Georges Louis Alphonse MEUNIER

Meunier (2)

Il est né le 7 avril 1881 à Ecrosnes (E&L) où ses parents sont épiciers.

En 1901, quand il passe devant le conseil de révision, il est employé de commerce, mais le 23 octobre, il contracte, à la mairie de Dreux, un engagement de 3 ans pour le 129ème RI du Havre.

Il renouvelle ses engagements à plusieurs reprises, gravit les échelons, et est nommé adjudant-chef le 24 octobre 1913.

Il part en campagne avec le 329ème RI comme chef de section, et participe à toutes les opérations menées par le régiment.

Le 14 septembre 1914, il est blessé d’une balle à la nuque à Berry-au-Bac ; il est évacué sur l’hôpital de Bergerac ; il revient au régiment le 16 octobre 1914.

Il est nommé sous-lieutenant le 25 décembre 1914.

Il est de nouveau blessé le 3 juin 1915 au Labyrinthe, par un éclat d’obus à la tête qui ne nécessite pas l’évacuation.

 

Il est cité pour la première fois, et nommé lieutenant à titre temporaire le 28 juin 1915, promu à titre définitif le 26 décembre 1915.

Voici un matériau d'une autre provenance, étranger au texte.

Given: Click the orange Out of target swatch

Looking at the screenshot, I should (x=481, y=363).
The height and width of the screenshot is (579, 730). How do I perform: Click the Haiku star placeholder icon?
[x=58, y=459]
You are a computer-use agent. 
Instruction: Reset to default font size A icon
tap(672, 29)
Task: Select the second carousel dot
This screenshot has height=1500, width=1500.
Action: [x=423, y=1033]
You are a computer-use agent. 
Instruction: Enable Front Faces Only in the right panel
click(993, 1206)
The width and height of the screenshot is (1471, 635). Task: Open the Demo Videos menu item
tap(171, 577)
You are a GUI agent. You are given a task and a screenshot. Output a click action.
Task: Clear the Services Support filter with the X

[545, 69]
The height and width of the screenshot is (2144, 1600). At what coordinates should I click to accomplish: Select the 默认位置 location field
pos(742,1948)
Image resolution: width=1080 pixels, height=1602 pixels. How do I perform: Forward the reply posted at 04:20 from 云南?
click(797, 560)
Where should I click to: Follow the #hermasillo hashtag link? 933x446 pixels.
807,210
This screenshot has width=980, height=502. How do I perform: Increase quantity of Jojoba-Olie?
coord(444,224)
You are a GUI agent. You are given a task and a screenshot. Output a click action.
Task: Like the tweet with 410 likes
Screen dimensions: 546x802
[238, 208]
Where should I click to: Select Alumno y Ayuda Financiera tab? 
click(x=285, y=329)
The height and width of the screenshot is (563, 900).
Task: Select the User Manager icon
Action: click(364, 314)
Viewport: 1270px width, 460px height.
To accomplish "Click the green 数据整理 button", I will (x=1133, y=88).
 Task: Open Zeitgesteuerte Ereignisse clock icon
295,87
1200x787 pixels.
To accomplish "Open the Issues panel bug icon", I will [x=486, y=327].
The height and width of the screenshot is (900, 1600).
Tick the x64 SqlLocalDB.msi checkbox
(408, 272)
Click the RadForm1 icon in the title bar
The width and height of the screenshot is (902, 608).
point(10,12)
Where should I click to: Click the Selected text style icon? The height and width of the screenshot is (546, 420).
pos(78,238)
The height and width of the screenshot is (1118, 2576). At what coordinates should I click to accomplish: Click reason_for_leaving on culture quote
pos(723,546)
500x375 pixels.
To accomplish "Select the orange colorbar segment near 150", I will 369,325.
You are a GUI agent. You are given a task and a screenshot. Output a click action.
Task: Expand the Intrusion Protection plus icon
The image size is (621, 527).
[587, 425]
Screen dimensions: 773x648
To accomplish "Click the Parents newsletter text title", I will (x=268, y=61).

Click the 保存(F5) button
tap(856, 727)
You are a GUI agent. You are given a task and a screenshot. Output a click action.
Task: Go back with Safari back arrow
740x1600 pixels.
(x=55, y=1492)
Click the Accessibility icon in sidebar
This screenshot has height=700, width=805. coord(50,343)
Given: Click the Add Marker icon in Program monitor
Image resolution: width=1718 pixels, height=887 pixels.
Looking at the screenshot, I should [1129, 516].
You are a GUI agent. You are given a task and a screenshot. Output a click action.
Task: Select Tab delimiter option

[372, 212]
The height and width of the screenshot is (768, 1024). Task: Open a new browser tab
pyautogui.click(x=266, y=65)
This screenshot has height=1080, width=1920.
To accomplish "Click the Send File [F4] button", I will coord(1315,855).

Il prend le commandement de la 20ème compagnie.

Le 4 juillet 1916, alors que le régiment est engagé depuis le matin dans l’offensive de la Somme, il s’empare d’une mitrailleuse après en avoir tué l’un des servants d’un coup de révolver, et fait prisonniers les 4 autres.

Il reçoit sa deuxième citation.

Il devient capitaine le 31 décembre 1916, commandant la 14ème compagnie.

Il est cité pour la troisième fois pour son attitude et ses actions lors des combats des 25 mars à Neuville-sur-Margival, et du 5 mai 1917 à la ferme Mennejean (secteur du moulin de Laffaux).

Le 5 septembre 1917, il est nommé capitaine adjudant-major.

Deux autres citations viennent couronner la carrière de Georges Meunier : pour les reconnaissances effectuées en septembre/octobre 1918 lors de la poussée contre les armées allemandes, puis pour le commandement d’un bataillon d’avant-garde qui, du 7 au 10 novembre, a enfoncé les arrière-gardes ennemies.

Le 18 janvier 1919, le capitaine Meunier quitte le 329ème RI pour le 4ème RI.

Le 23 septembre 1919 il épouse, à Paris 5ème, Lucie Antoinette Maublanc.

Georges Meunier sera promu chef de bataillon au bureau de recrutement de Toulon.

Georges Meunier est Officier de la Légion d’Honneur, et décoré de la Croix de Guerre avec 1 palme et 5 étoiles.

Rendu à la vie civile, il se retire à Nice où il décède le 19 juin 1950.